The stories are stunning in their familiarity. One woman relates that she was told by her high school math teacher not to worry about her grade because "Women don't need to be good at math since they are going to get married and become housewives." Another woman told of a teacher who announced to the senior high school math class that he didn't like girls and he particularly didn't like teaching them math. This vignette I want to quote at length:

Another woman told of a teacher who announced to the senior high school math class that he didn't like girls and he particularly didn't like teaching them math

My grade 11 math teacher was also the coach of the boys hockey team. He openly favoured the guys in the class and he saw them as his buddies. My female classmates and I felt excluded and were very intimidated to ask questions or seek help. I felt as though I was interrupting their locker room talk. We were all called by our last names. It was not very encouraging to be asked "What do you want, Lawrence?" when I needed help with a math problem. The guys used to laugh if girls got a question wrong. The teacher certainly did not discourage their behaviour. (Student journal, quoted with permission).

It is not enough to say that women are part of the educational scene unless we also look to see what our newly achieved access to education has gained us. Women's economic marginality has not diminished and the feminization of poverty continues to be an indicator of women's degenerating economic status. The average annual net income of university educated women is - equal only to the average annual net income of grade eight educated men. In an era of increasing single income families headed by women, the economic constraint for women and their children is chronic. Most significantly, women are, in all significant respects, absent from the realm of economic decision- making.

In my context in a Faculty of Education, but certainly not peculiar to it, women students experience women's exclusion both routinely and vividly. One young student teacher described it poignantly:

When we get out to the schools [for practice teaching] you can see it right away. We get assigned to our classrooms and the principal takes us down. He drops me off at the door of my room and then I watch him and the male student walk down the hall together, chatting, [the principal's] hand on [the male student's] shoulder. And you just know, he is already on the inside and I am not. Another student's story is this:

No one ever told me how to get from where I was to where I might have wanted to go. I was in science but I dropped out. It's like there was information there about how to prepare for a career and what were the important things I needed to know but no one ever told me. And by the time I figured it out it was too late. I had already chosen the wrong courses and missed other important things I should have done. The boys in the class seemed to know what to do. It's like they already had the information.

Whether this vital information is parleyed to boys and men overtly or whether it is acquired by virtue of the models readily available to them, boys and men have the opportunity to acquire knowledge they cannot possibly miss. A young woman professor recently told me that she was potentially up for tenure in a year but hadn't been aware of the kinds of things she should have been doing all along to make her candidacy acceptable. "And now," she lamented, "it's already too late. I wish someone had just said to me at the beginning, Here is what you need to do if you want to go on." And she articulates the effect of closure on desire: "I don't think I want to go on in the academy anyway."

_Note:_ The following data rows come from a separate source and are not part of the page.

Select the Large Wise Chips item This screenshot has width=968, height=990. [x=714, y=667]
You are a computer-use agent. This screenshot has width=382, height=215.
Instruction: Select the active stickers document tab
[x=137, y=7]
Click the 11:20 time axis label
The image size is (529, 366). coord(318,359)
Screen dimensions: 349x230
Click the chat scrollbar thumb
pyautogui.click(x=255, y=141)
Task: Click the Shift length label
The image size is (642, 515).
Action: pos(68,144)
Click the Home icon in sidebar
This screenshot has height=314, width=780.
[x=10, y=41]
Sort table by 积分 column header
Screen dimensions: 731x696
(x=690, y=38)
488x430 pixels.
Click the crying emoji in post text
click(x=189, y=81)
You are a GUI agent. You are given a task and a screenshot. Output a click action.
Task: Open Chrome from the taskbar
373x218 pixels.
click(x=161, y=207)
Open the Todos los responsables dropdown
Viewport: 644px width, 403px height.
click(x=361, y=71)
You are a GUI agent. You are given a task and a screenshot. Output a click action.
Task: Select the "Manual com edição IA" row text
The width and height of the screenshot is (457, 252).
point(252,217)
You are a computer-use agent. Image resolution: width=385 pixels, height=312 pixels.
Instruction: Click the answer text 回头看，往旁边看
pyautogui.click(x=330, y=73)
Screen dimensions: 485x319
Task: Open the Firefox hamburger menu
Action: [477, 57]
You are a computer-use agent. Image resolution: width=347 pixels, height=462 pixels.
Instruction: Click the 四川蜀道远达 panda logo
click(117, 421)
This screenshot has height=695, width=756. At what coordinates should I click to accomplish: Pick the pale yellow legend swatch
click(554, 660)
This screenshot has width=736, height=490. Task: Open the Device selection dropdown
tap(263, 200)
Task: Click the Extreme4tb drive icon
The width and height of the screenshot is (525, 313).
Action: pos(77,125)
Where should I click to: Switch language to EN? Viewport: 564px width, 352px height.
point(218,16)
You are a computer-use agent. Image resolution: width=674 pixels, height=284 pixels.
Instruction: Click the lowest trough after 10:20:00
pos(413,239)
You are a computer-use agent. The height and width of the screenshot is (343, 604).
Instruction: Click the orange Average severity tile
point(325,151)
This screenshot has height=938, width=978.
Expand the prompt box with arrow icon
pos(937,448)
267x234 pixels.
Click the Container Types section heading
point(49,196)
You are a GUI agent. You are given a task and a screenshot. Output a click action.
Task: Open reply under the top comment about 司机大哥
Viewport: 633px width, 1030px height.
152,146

None of this is to deny that the presence of large numbers of women on university campuses, in professions, and in employment outside the home has had an effect on how the work is done and how programs are rationalized and organized. Over the past twenty years-since the beginning of the second wave of the feminist movement - women's concerns have been expressed relentlessly. And if no one else is hearing us, at least we are beginning to hear one another, to support one another, to acknowledge that our stories are not made up but the result of a social organization that has never taken women's aspirations seriously.